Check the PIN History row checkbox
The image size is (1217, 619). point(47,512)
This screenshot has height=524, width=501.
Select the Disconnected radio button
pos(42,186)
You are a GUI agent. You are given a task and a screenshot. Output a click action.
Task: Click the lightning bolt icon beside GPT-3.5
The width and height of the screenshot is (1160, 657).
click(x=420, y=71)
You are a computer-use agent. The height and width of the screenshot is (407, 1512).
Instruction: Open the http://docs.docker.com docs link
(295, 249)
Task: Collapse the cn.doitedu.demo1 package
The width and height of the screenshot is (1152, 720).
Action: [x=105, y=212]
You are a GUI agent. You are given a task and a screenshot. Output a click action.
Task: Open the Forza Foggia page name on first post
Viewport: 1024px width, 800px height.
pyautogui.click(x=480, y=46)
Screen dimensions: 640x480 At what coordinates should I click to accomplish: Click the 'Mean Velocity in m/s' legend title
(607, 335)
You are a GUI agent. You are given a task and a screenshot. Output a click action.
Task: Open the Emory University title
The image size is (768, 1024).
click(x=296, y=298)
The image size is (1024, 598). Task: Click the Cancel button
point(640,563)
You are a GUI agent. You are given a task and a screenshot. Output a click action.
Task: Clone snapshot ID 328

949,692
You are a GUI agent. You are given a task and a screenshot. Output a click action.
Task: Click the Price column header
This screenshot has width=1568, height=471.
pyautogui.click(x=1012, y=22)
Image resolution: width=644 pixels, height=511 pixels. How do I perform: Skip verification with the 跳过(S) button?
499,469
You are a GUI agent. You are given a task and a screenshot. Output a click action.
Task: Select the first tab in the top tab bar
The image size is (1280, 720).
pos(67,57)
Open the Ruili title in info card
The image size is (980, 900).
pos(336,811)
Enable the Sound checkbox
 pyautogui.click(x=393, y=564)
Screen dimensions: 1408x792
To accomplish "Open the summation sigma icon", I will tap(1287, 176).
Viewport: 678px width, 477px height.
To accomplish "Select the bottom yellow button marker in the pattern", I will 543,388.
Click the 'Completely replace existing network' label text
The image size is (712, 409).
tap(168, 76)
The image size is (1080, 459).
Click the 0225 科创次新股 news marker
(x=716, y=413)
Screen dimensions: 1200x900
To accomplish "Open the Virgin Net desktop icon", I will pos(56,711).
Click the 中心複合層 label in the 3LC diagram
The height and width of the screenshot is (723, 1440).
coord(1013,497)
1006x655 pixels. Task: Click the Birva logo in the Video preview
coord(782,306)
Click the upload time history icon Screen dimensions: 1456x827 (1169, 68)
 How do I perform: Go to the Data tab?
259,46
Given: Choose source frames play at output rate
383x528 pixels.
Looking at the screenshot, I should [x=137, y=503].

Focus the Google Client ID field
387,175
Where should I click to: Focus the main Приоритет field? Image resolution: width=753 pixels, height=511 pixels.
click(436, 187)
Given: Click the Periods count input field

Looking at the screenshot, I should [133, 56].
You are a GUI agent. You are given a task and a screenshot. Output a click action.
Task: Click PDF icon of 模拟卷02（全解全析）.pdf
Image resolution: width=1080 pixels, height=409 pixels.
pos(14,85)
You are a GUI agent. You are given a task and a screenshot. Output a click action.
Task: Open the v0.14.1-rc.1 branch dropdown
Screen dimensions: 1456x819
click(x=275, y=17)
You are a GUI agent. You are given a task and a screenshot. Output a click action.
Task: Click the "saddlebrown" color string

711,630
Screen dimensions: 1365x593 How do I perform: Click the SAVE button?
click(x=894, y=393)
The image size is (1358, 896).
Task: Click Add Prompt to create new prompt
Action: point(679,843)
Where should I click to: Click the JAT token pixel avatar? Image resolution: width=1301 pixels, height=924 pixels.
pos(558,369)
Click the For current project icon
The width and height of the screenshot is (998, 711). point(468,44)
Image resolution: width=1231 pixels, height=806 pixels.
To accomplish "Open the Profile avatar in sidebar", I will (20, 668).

§ Exercise brief
Send back all of the material exactly as given.

§ Result for this exercise
Check the PIN History row checkbox
The image size is (1217, 619). point(47,512)
This screenshot has height=524, width=501.
Select the Disconnected radio button
pos(42,186)
You are a GUI agent. You are given a task and a screenshot. Output a click action.
Task: Click the lightning bolt icon beside GPT-3.5
The width and height of the screenshot is (1160, 657).
click(x=420, y=71)
You are a computer-use agent. The height and width of the screenshot is (407, 1512).
Instruction: Open the http://docs.docker.com docs link
(295, 249)
Task: Collapse the cn.doitedu.demo1 package
The width and height of the screenshot is (1152, 720).
Action: [x=105, y=212]
You are a GUI agent. You are given a task and a screenshot. Output a click action.
Task: Open the Forza Foggia page name on first post
Viewport: 1024px width, 800px height.
pyautogui.click(x=480, y=46)
Screen dimensions: 640x480 At what coordinates should I click to accomplish: Click the 'Mean Velocity in m/s' legend title
(607, 335)
You are a GUI agent. You are given a task and a screenshot. Output a click action.
Task: Open the Emory University title
The image size is (768, 1024).
click(x=296, y=298)
The image size is (1024, 598). Task: Click the Cancel button
point(640,563)
You are a GUI agent. You are given a task and a screenshot. Output a click action.
Task: Clone snapshot ID 328

949,692
You are a GUI agent. You are given a task and a screenshot. Output a click action.
Task: Click the Price column header
This screenshot has width=1568, height=471.
pyautogui.click(x=1012, y=22)
Image resolution: width=644 pixels, height=511 pixels. How do I perform: Skip verification with the 跳过(S) button?
499,469
You are a GUI agent. You are given a task and a screenshot. Output a click action.
Task: Select the first tab in the top tab bar
The image size is (1280, 720).
pos(67,57)
Open the Ruili title in info card
The image size is (980, 900).
pos(336,811)
Enable the Sound checkbox
 pyautogui.click(x=393, y=564)
Screen dimensions: 1408x792
To accomplish "Open the summation sigma icon", I will tap(1287, 176).
Viewport: 678px width, 477px height.
To accomplish "Select the bottom yellow button marker in the pattern", I will 543,388.
Click the 'Completely replace existing network' label text
The image size is (712, 409).
tap(168, 76)
The image size is (1080, 459).
Click the 0225 科创次新股 news marker
(x=716, y=413)
Screen dimensions: 1200x900
To accomplish "Open the Virgin Net desktop icon", I will pos(56,711).
Click the 中心複合層 label in the 3LC diagram
The height and width of the screenshot is (723, 1440).
coord(1013,497)
1006x655 pixels. Task: Click the Birva logo in the Video preview
coord(782,306)
Click the upload time history icon Screen dimensions: 1456x827 (1169, 68)
 How do I perform: Go to the Data tab?
259,46
Given: Choose source frames play at output rate
383x528 pixels.
Looking at the screenshot, I should [x=137, y=503].

Focus the Google Client ID field
387,175
Where should I click to: Focus the main Приоритет field? Image resolution: width=753 pixels, height=511 pixels.
click(436, 187)
Given: Click the Periods count input field

Looking at the screenshot, I should [133, 56].
You are a GUI agent. You are given a task and a screenshot. Output a click action.
Task: Click PDF icon of 模拟卷02（全解全析）.pdf
Image resolution: width=1080 pixels, height=409 pixels.
pos(14,85)
You are a GUI agent. You are given a task and a screenshot. Output a click action.
Task: Open the v0.14.1-rc.1 branch dropdown
Screen dimensions: 1456x819
click(x=275, y=17)
You are a GUI agent. You are given a task and a screenshot. Output a click action.
Task: Click the "saddlebrown" color string

711,630
Screen dimensions: 1365x593 How do I perform: Click the SAVE button?
click(x=894, y=393)
The image size is (1358, 896).
Task: Click Add Prompt to create new prompt
Action: point(679,843)
Where should I click to: Click the JAT token pixel avatar? Image resolution: width=1301 pixels, height=924 pixels.
pos(558,369)
Click the For current project icon
The width and height of the screenshot is (998, 711). point(468,44)
Image resolution: width=1231 pixels, height=806 pixels.
To accomplish "Open the Profile avatar in sidebar", I will (20, 668).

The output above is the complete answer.